As células-tronco do tecido adiposo, assim como as da medula, não são especializadas e, se estimuladas hormonalmente em laboratório, podem se transformar em qualquer tipo de célula. No caso das células da gordura, há uma tendência maior de que elas se tornem vasos sangüíneos, devido à sua localização. Já as da medula tendem a se tornar osteoblastos, ou seja, tecido ósseo.

O uso dessas células seria abrangente. Poderia inclusive ser uma alternativa para casos de necrose de membros inferiores provocados pelo diabetes. “Hoje, muitas vezes o paciente tem que amputar dedos e pernas devido aos problemas de circulação”, lembra o biólogo. Segundo ele, as células-tronco da gordura poderiam ser utilizadas para regenerar os vasos sangüíneos afetados tanto em casos de necrose como nos de infarto, em que o entupimento das artérias dificulta a irrigação do coração.

Borojevic destaca que, se comparado ao procedimento de retirada das células-tronco da medula, que exige punções nos ossos da bacia, o uso das células vindas do tecido adiposo é mais viável e prático para o paciente. Descartado em lipoaspirações, o material usado na pesquisa foi cedido pelo Departamento de Cirurgia Plástica e Reparadora do Hospital Universitário Clementino Fraga Filho, da UFRJ. As células são lavadas e cultivadas nos laboratórios da empresa Excellion Serviços Biomédicos Ltda., em Petrópolis (RJ).

As células-tronco do tecido adiposo já foram testadas com sucesso em terapias para cavalos e agora estão sendo feitos testes que permitirão o uso em humanos. A pesquisa, coordenada pela Professora Maria Isabel Rossi, do Departamento de Histologia e Embriologia do ICB/UFRJ, e pelo médico César Cláudio da Silva, da Faculdade de Medicina da UFRJ, aponta para um futuro em que a terapia celular será acessível a todos. “São formas mais simples e rápidas de tratar pacientes que hoje só têm como alternativa o transplante”, explica Borojevic. E completa: “Além disso, a terapia celular é menos invasiva e, ao usar células do próprio paciente, não há risco de rejeição.”

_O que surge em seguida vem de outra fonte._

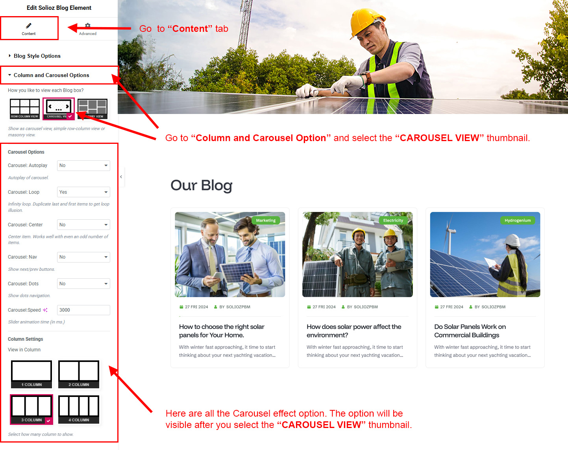Switch to the Content tab
Image resolution: width=568 pixels, height=450 pixels.
pyautogui.click(x=29, y=29)
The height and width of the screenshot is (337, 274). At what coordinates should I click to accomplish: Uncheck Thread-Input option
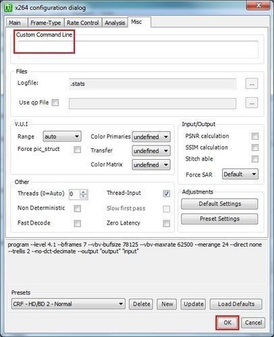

O pesquisador ressalta que as células purificadas do lipoaspirado podem ser congeladas e preservadas para uso futuro. Entretanto, não recomenda fazer lipoaspirações apenas para montar um ‘banco’ de células-tronco. “Esse procedimento ainda é caro, porque precisamos cultivar e expandir as células, para só depois congelá-las. Por isso, não recomendo uma cirurgia para retirá-las sem motivo.” Mas ele pondera: “Se a lipoaspiração já for um procedimento necessário, por que não guardar o material? Todos querem se livrar da gordura mesmo!”